### TASK TO CARRY OUT
Start with the first line of the records below. Output each line exactly, ending with the one that contains "The height and width of the screenshot is (781, 1510).".

Start of RECORDS

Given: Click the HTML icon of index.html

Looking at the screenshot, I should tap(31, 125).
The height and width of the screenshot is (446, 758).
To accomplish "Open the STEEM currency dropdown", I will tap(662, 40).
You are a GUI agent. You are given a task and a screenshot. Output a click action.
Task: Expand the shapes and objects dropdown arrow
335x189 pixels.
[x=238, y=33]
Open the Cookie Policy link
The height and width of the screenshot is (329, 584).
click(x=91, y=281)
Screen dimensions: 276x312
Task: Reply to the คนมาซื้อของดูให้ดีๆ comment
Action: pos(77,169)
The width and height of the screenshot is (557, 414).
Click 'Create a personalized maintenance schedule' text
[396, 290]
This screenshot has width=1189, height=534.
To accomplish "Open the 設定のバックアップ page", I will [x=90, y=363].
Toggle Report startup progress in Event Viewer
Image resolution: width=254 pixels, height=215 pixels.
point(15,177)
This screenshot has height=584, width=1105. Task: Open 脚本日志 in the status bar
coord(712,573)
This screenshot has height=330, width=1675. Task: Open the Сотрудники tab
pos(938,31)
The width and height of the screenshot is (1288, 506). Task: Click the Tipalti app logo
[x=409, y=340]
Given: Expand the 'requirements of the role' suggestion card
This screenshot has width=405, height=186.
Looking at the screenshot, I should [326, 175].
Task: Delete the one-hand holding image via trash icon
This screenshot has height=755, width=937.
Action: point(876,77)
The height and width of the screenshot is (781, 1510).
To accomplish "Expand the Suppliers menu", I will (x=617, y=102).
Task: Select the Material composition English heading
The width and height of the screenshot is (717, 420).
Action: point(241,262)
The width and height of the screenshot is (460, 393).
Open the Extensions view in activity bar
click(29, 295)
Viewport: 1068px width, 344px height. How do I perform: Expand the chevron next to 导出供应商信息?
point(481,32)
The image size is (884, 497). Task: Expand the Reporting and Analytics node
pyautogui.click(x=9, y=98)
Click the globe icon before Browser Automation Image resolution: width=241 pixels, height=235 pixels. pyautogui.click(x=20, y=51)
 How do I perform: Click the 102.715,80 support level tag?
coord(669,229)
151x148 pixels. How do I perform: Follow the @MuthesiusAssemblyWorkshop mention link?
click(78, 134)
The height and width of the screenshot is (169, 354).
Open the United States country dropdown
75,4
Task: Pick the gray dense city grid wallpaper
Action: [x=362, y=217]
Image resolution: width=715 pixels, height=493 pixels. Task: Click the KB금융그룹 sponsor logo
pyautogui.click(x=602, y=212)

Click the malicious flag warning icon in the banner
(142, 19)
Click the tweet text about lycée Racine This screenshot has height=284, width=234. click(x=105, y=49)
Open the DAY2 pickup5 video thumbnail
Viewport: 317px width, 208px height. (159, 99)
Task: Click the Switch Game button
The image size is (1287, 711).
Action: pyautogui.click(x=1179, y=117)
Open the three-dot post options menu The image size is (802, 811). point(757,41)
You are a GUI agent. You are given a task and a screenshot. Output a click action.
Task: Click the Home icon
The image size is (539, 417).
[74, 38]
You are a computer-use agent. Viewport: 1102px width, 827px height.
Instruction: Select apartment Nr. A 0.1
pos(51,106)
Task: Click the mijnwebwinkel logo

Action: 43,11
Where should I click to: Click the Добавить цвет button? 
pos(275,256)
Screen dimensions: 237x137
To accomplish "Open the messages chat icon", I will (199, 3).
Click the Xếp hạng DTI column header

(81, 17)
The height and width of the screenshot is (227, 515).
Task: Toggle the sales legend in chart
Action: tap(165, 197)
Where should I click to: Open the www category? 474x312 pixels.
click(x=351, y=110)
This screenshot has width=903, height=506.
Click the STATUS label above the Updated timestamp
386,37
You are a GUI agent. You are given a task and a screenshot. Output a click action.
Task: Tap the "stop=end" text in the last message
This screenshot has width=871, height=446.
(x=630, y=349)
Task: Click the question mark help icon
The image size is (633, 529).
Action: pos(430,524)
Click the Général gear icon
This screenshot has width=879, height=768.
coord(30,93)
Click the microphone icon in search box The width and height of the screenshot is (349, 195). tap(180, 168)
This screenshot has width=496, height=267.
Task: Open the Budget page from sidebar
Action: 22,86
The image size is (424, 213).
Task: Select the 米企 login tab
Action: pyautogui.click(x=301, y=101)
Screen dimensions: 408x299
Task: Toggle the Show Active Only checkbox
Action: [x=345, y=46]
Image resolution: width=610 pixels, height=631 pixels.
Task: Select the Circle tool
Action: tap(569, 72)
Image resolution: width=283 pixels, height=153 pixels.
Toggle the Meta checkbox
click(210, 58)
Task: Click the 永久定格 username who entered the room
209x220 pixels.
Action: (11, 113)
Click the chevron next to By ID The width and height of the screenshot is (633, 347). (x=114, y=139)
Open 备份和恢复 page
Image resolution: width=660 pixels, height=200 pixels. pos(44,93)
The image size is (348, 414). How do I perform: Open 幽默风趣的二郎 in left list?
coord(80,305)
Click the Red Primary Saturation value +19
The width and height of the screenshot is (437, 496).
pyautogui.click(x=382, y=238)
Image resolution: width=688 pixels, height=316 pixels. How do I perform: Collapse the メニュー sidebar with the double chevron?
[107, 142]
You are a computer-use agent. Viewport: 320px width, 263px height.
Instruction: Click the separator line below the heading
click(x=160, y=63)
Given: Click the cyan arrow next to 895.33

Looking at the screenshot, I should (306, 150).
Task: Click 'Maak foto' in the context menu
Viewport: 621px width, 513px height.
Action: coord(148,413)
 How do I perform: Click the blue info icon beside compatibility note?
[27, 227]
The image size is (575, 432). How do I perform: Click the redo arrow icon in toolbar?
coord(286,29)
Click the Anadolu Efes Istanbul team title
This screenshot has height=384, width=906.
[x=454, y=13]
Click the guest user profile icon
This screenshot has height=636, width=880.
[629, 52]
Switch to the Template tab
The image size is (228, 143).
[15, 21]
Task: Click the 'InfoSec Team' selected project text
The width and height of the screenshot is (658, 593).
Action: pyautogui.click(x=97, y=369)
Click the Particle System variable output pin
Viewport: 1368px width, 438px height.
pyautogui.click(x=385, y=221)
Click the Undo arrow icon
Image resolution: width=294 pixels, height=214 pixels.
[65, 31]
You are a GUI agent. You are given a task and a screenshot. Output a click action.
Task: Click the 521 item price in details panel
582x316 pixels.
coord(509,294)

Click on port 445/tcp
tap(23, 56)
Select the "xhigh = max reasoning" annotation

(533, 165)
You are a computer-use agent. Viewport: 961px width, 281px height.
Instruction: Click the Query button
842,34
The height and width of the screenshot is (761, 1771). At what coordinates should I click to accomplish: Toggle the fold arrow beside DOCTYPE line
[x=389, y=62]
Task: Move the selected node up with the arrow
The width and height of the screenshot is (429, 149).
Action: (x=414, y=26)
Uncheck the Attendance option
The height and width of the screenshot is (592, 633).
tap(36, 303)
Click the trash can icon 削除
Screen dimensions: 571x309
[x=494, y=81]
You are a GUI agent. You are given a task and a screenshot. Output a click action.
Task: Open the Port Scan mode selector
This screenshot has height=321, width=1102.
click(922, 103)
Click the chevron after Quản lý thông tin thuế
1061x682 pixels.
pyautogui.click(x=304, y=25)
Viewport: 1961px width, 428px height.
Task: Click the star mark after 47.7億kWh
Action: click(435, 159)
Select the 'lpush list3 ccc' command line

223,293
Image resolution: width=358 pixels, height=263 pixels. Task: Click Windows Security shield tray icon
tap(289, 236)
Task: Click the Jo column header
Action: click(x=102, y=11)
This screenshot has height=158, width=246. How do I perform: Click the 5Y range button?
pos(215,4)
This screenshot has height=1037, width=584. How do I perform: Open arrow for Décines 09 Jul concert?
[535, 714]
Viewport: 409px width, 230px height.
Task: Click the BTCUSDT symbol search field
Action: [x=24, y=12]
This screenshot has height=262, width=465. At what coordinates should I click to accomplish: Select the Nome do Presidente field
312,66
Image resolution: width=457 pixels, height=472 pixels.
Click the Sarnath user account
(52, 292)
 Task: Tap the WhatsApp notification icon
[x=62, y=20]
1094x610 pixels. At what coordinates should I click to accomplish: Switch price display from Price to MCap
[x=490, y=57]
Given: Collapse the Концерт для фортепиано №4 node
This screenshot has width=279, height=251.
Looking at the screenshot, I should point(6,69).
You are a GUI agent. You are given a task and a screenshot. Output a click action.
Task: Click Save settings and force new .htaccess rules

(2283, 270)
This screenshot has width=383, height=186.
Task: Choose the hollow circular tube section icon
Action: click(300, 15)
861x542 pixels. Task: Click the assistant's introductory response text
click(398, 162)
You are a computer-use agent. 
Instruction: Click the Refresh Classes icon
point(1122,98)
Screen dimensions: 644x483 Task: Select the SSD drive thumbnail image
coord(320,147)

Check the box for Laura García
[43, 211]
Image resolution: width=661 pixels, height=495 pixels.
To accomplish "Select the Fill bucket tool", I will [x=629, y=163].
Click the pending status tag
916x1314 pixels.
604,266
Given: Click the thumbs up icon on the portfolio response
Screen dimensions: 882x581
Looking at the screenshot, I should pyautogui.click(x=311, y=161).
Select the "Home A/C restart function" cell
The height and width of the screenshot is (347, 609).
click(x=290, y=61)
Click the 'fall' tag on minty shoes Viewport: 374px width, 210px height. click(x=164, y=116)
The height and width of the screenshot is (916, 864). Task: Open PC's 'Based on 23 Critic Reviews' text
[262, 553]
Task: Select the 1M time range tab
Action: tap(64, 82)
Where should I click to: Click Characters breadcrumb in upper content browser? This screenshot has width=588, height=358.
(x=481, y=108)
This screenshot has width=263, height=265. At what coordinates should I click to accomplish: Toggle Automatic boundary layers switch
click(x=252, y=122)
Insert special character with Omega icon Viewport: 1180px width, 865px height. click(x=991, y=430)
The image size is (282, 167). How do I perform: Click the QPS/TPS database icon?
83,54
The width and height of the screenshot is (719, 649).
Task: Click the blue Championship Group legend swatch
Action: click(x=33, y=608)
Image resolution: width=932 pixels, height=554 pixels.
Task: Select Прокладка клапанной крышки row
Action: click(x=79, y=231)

End of RECORDS

### YOUR SOLUTION
Given: Click the HTML icon of index.html

Looking at the screenshot, I should tap(31, 125).
The height and width of the screenshot is (446, 758).
To accomplish "Open the STEEM currency dropdown", I will tap(662, 40).
You are a GUI agent. You are given a task and a screenshot. Output a click action.
Task: Expand the shapes and objects dropdown arrow
335x189 pixels.
[x=238, y=33]
Open the Cookie Policy link
The height and width of the screenshot is (329, 584).
click(x=91, y=281)
Screen dimensions: 276x312
Task: Reply to the คนมาซื้อของดูให้ดีๆ comment
Action: pos(77,169)
The width and height of the screenshot is (557, 414).
Click 'Create a personalized maintenance schedule' text
[396, 290]
This screenshot has width=1189, height=534.
To accomplish "Open the 設定のバックアップ page", I will [x=90, y=363].
Toggle Report startup progress in Event Viewer
Image resolution: width=254 pixels, height=215 pixels.
point(15,177)
This screenshot has height=584, width=1105. Task: Open 脚本日志 in the status bar
coord(712,573)
This screenshot has height=330, width=1675. Task: Open the Сотрудники tab
pos(938,31)
The width and height of the screenshot is (1288, 506). Task: Click the Tipalti app logo
[x=409, y=340]
Given: Expand the 'requirements of the role' suggestion card
This screenshot has width=405, height=186.
Looking at the screenshot, I should [326, 175].
Task: Delete the one-hand holding image via trash icon
This screenshot has height=755, width=937.
Action: point(876,77)
The height and width of the screenshot is (781, 1510).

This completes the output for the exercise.